Restrict Claude workflows to OWNER only

mindsocket · mindsocket · commit 842b2bc72f02 · 2026-02-26T15:32:32.000+11:00
diff --git a/.github/workflows/claude-code-review.yml b/.github/workflows/claude-code-review.yml
@@ -12,12 +12,7 @@ on:
 
 jobs:
   claude-review:
-    # Optional: Filter by PR author
-    # if: |
-    #   github.event.pull_request.user.login == 'external-contributor' ||
-    #   github.event.pull_request.user.login == 'new-developer' ||
-    #   github.event.pull_request.author_association == 'FIRST_TIME_CONTRIBUTOR'
-
+    if: github.event.pull_request.author_association == 'OWNER'
     runs-on: ubuntu-latest
     permissions:
       contents: read
diff --git a/.github/workflows/claude.yml b/.github/workflows/claude.yml
@@ -13,10 +13,13 @@ on:
 jobs:
   claude:
     if: |
-      (github.event_name == 'issue_comment' && contains(github.event.comment.body, '@claude')) ||
-      (github.event_name == 'pull_request_review_comment' && contains(github.event.comment.body, '@claude')) ||
-      (github.event_name == 'pull_request_review' && contains(github.event.review.body, '@claude')) ||
-      (github.event_name == 'issues' && (contains(github.event.issue.body, '@claude') || contains(github.event.issue.title, '@claude')))
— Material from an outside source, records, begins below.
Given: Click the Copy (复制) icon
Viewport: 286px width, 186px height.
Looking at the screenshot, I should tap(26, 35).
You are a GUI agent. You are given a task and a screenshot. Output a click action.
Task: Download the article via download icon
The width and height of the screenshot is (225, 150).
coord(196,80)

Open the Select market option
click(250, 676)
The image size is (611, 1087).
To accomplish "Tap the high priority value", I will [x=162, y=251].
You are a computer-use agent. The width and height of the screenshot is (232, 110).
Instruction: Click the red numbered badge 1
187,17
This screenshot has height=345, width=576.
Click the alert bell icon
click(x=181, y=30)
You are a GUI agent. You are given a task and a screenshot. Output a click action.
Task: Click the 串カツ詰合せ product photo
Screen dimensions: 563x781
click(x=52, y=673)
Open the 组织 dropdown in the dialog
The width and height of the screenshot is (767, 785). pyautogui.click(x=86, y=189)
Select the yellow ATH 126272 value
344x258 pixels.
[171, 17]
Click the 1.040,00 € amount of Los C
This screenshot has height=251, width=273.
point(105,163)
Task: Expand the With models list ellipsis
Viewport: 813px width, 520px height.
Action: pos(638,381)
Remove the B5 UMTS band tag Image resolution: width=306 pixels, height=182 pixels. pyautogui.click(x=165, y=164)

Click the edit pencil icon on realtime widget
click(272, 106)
+      (github.event.comment.author_association == 'OWNER' ||
+       github.event.issue.author_association == 'OWNER' ||
+       github.event.review.user.login == github.repository_owner) &&
+      ((github.event_name == 'issue_comment' && contains(github.event.comment.body, '@claude')) ||
+       (github.event_name == 'pull_request_review_comment' && contains(github.event.comment.body, '@claude')) ||
+       (github.event_name == 'pull_request_review' && contains(github.event.review.body, '@claude')) ||
+       (github.event_name == 'issues' && (contains(github.event.issue.body, '@claude') || contains(github.event.issue.title, '@claude'))))
     runs-on: ubuntu-latest
     permissions:
       contents: read